Update: Originally, I couldn't find a decent python port of Github Flavored Markdown, but now theres a great one: py-gfm. Just pip install it:

pip install markdown py-gfm

and you're away:

import markdown
from mdx_gfm import GithubFlavoredMarkdownExtension

md = markdown.Markdown(extensions=[GithubFlavoredMarkdownExtension()])
md.convert("[*markdown*](https://daringfireball.net/projects/markdown/) source")

For posterity, here's my original, now very out-of-date port of Github's Ruby code:

"""
Github flavoured markdown - ported from
http://github.github.com/github-flavored-markdown/

Usage:

    html_text = markdown(gfm(markdown_text))

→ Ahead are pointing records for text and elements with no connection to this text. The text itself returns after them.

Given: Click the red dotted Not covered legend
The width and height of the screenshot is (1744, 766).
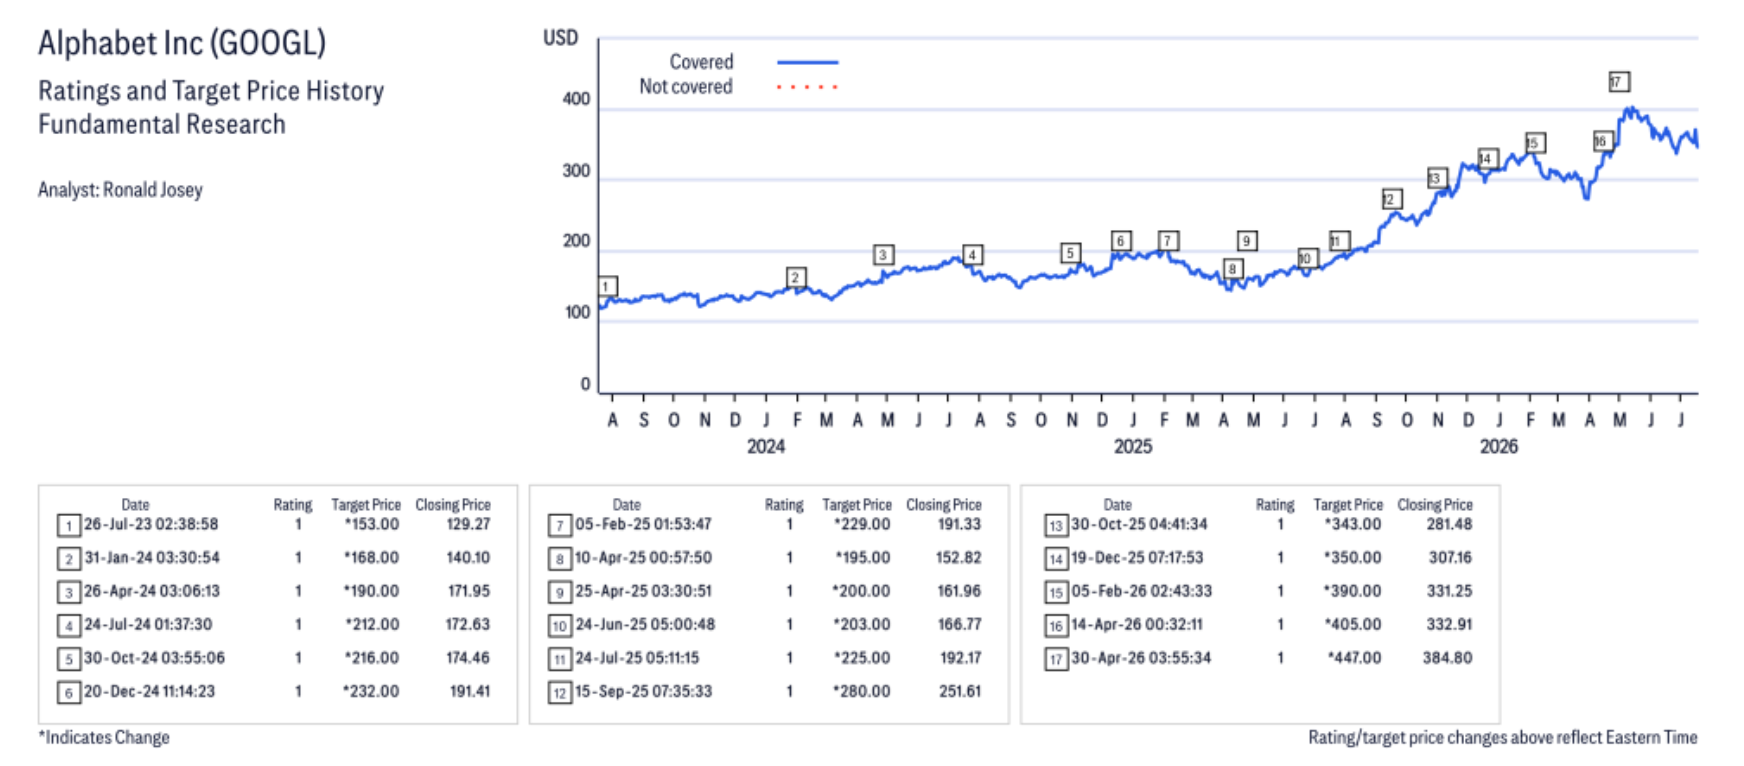Looking at the screenshot, I should (808, 87).
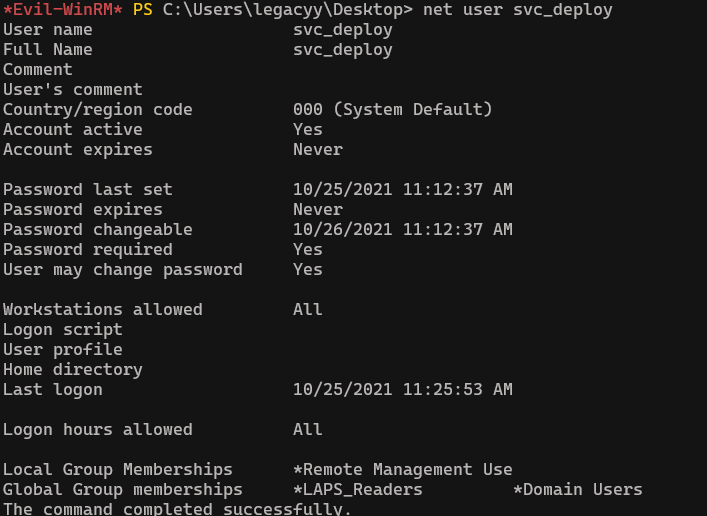Click the '000 (System Default)' country code value
The height and width of the screenshot is (516, 707).
click(392, 110)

(ie, this filter should be run on the markdown-formatted string BEFORE the markdown
filter itself.)

"""

import re
try: 
   from hashlib import md5 as md5_func
except ImportError:
   from md5 import new as md5_func

def gfm(text):
    # Extract pre blocks
    extractions = {}
    def pre_extraction_callback(matchobj):
        hash = md5_func(matchobj.group(0)).hexdigest()
        extractions[hash] = matchobj.group(0)
        return "{gfm-extraction-%s}" % hash
    pre_extraction_regex = re.compile(r'{gfm-extraction-338ad5080d68c18b4dbaf41f5e3e3e08}', re.MULTILINE | re.DOTALL)
    text = re.sub(pre_extraction_regex, pre_extraction_callback, text)

    # prevent foo_bar_baz from ending up with an italic word in the middle
    def italic_callback(matchobj):
        if len(re.sub(r'[^_]', '', matchobj.group(1))) > 1:
            return matchobj.group(1).replace('_', '\_')
        else:
            return matchobj.group(1)
    text = re.sub(r'(^(?! {4}|\t)\w+_\w+_\w[\w_]*)', italic_callback, text)

    # in very clear cases, let newlines become <br /> tags
    def newline_callback(matchobj):
        if len(matchobj.group(1)) == 1:
            return matchobj.group(0).rstrip() + '  \n'
        else:
            return matchobj.group(0)
    text = re.sub(r'^[\w\<][^\n]*(\n+)', newline_callback, text)

    # Insert pre block extractions
    def pre_insert_callback(matchobj):
        return extractions[matchobj.group(1)]
    text = re.sub(r'{gfm-extraction-([0-9a-f]{40})\}', pre_insert_callback, text)

    return text